Vitaly Komar & Alexandre Melamid - La conférence de Yalta, 1982
huile sur toile
Via dneprovskij
...qui confortent le partage du monde en deux blocs, chaque bloc faisant office de «nuit», d'«autre», d'«inconscient», de domaine des fantasmes utopiques et négatifs de l'Autre. Cette partition du monde a fait que ces artistes regardaient vers l'Occident lorsqu'ils étaient encore à Moscou et ont souhaité reconstruire leurs traumatismes de l'Est une fois arrivés en Occident. La frontière politique coïncide en quelque sorte avec la frontière floue entre le conscient et l'inconscient de peintres qui changent de place constamment en fonction de la perspective occidentale ou orientale choisie."
Boris Groys - Staline œuvre d'art totale, trad. Edith Lalliard, Jacqueline Chambon éd. 1990, pp. 140-142.
Quand ils livrent des explications sur ce tableau, Komar et Melamid ont coutume de répondre qu'il représente une coïncidence - un baiser et la mort de Staline. Cette coïncidence, Breton l'aurait nommée hasard objectif et Walter Benjamin - avec plus d'à-propos puisqu'il faut aussi y déceler la part de nostalgie préméditée - y aurait vu une image dialectique.

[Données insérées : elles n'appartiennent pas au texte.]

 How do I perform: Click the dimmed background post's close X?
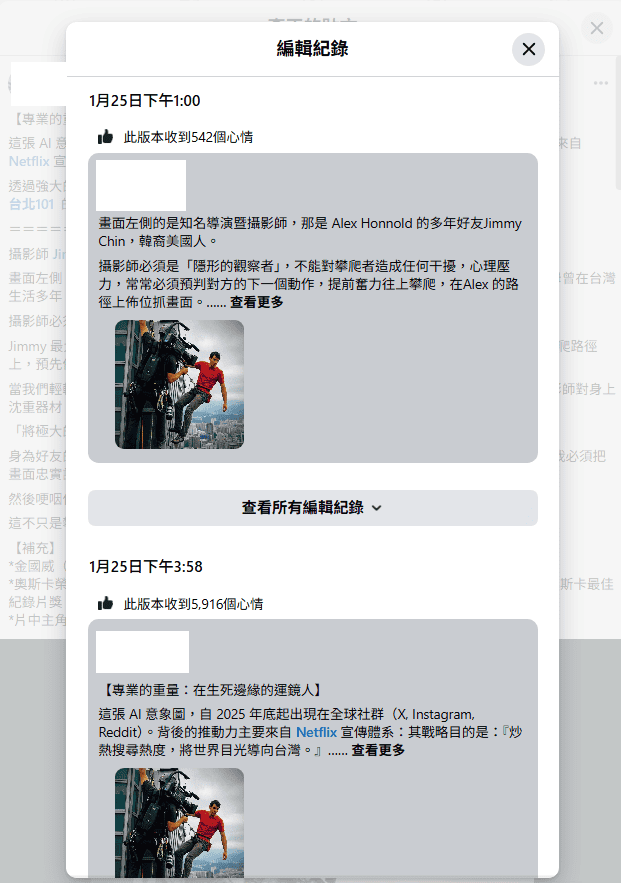pos(597,28)
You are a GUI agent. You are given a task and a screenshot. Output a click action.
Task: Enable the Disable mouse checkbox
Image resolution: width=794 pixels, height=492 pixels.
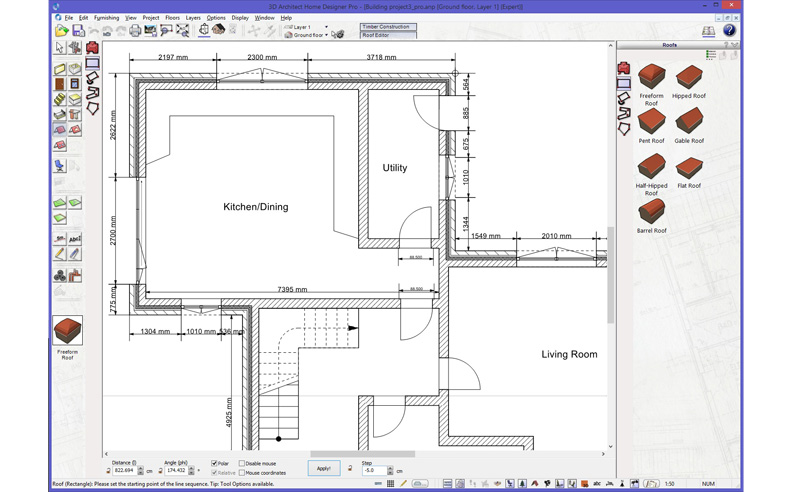(242, 464)
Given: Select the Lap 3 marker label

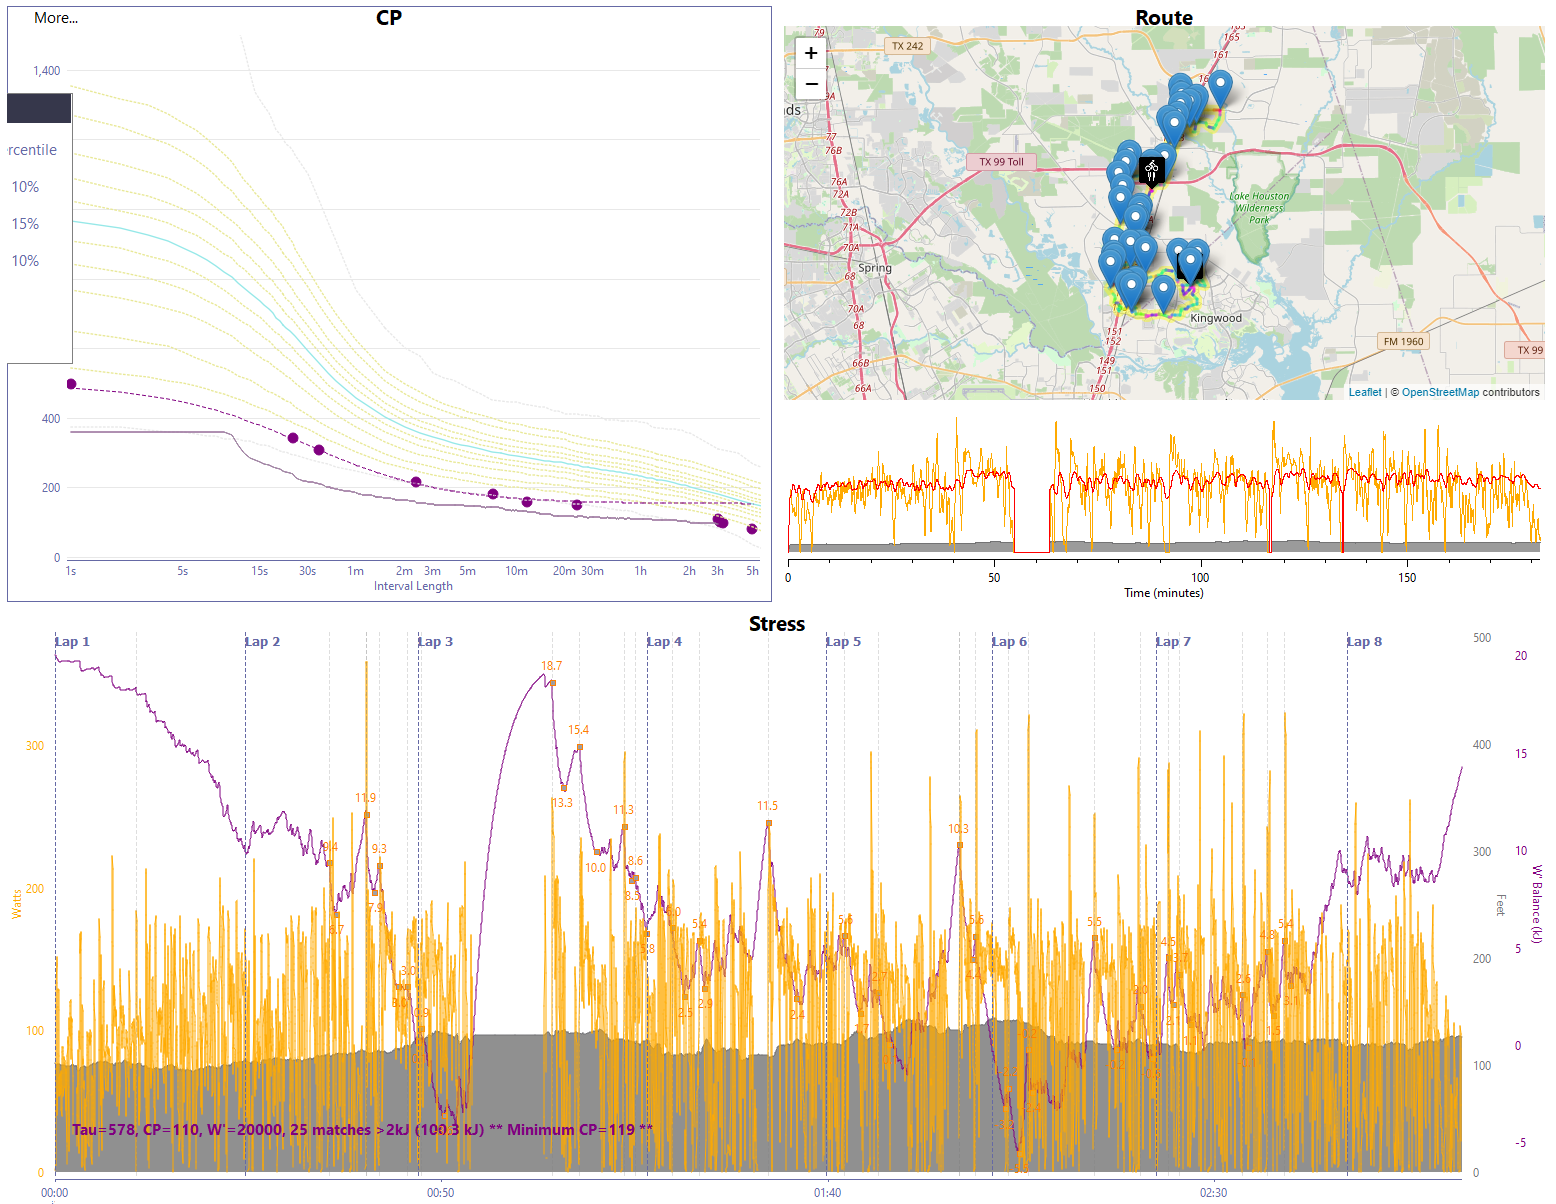Looking at the screenshot, I should click(436, 642).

Bonus : Boris Groys sur Kojève (52', anglais)
Peut-on qualifier la peinture de Komar et Melamid de peinture de la dérision et de la liberté ?
RépondreSupprimerOui, mais cette dérision est tournée contre TOUS les systèmes de pouvoir (voir Staline et E.T. dans le tableau sur Yalta). Cette dérision est doublée d'une critique des esthétiques avant-gardistes (de Malévitch en particulier, aussi de Pollock). Pour K&M, revenir à un style classique, mais de façon dérisoire, c'est s'opposer aux théories avant-gardiste qui, selon eux, ne veulent accélérer le temps historique que pour parvenir au point où l'histoire et le temps s'arrêtent. On pourrait dire que pour K&M la liberté est a-utopique.
RépondreSupprimerOui, j'avais repéré E.T. dans le tableau sur Yalta. Et j'avais compris que la dérision est tournée contre TOUS les systèmes de pouvoir. Merci pour les infos complémentaires dans votre commentaire, M. Chat.